> **Exercise description**
Within the entries below, please return exactly the lines from the one with "You are a computer-use" through the one with "Given: Click the 489.800µs delay readout", leaving out any pictures.

> **Input data**
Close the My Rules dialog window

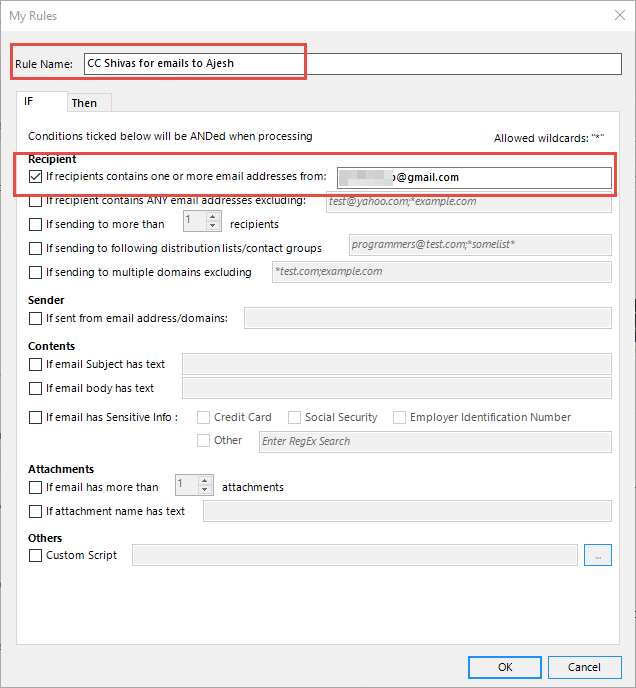click(x=620, y=15)
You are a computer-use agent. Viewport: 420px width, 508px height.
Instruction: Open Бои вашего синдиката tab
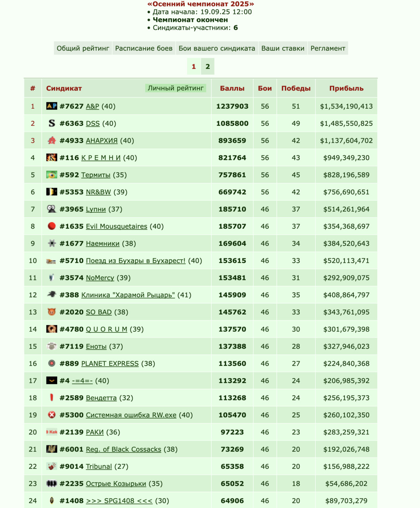pyautogui.click(x=217, y=48)
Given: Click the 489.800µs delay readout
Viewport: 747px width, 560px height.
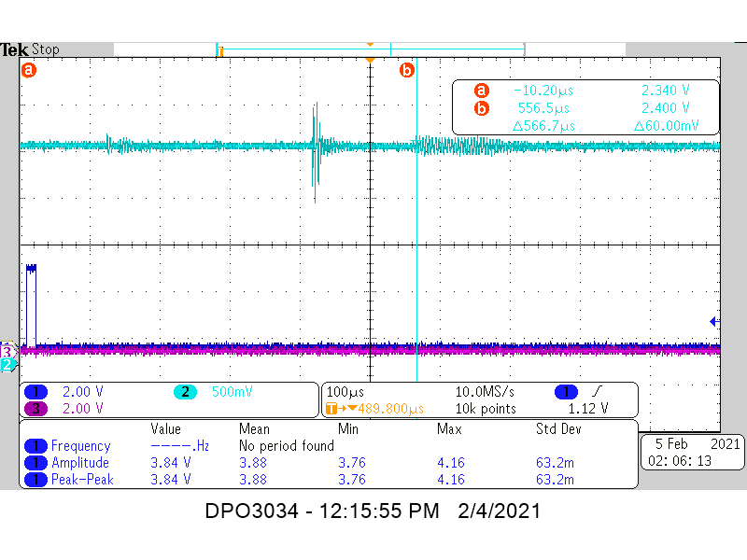Looking at the screenshot, I should tap(392, 408).
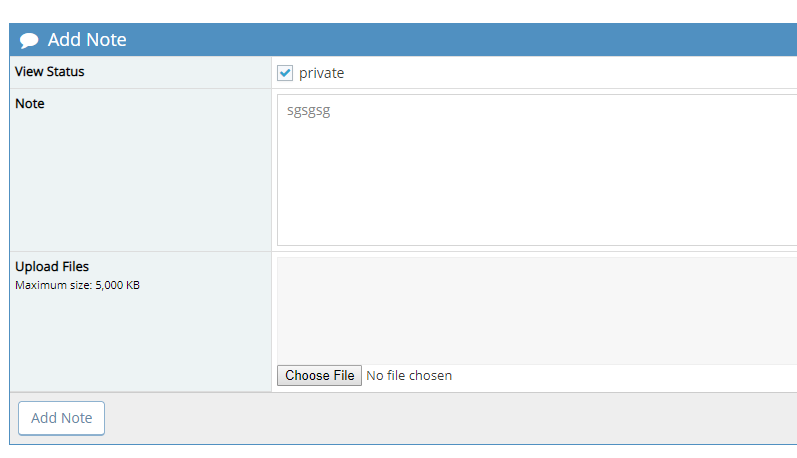The width and height of the screenshot is (797, 458).
Task: Focus the Note text area
Action: (x=537, y=170)
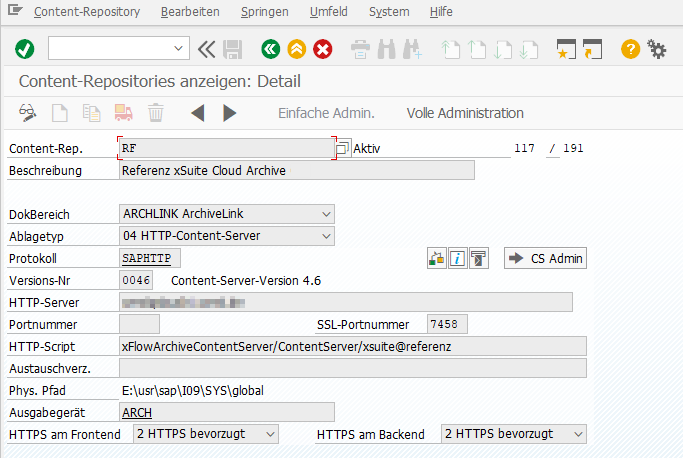
Task: Click the yellow Exit arrow icon
Action: click(296, 48)
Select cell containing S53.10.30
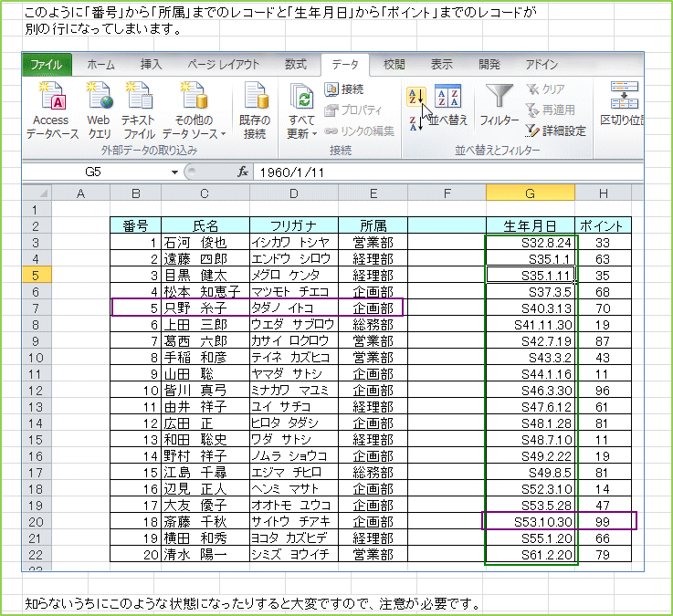This screenshot has width=673, height=616. (531, 521)
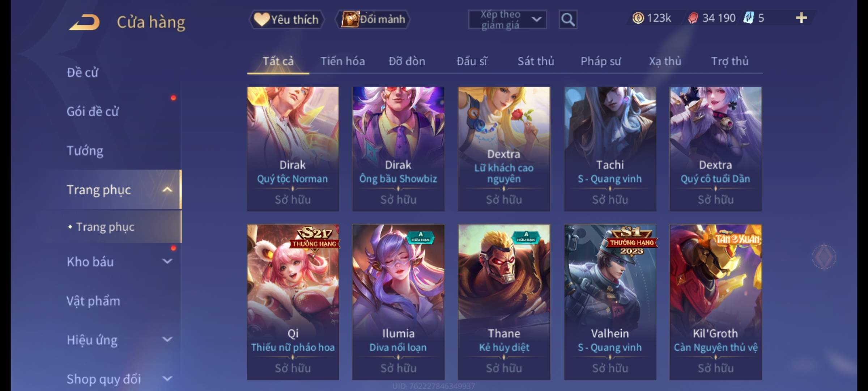
Task: Tap the blue voucher currency icon
Action: click(x=748, y=18)
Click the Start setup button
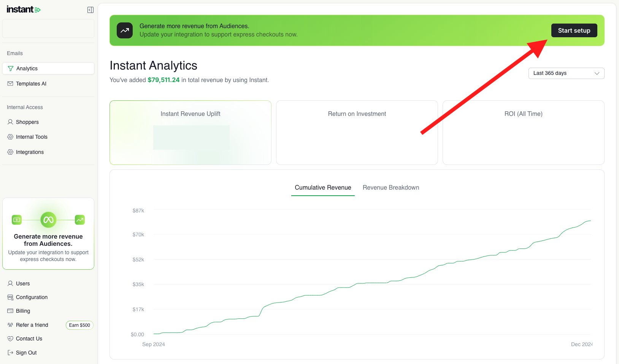 (x=574, y=30)
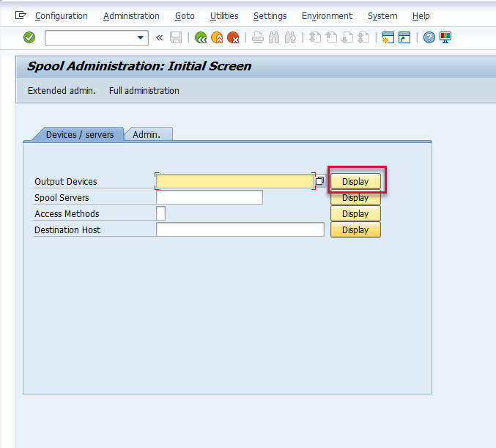Open Help with the question mark icon
The image size is (496, 448).
coord(429,37)
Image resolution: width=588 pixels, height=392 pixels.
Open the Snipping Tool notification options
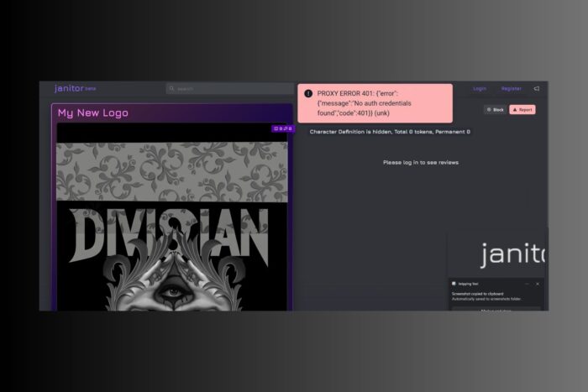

> **Completed exercise**
You are a computer-use agent. Viewport: 420px width, 508px height.
Instruction: Open Бои вашего синдиката tab
pyautogui.click(x=217, y=48)
Given: Click the 489.800µs delay readout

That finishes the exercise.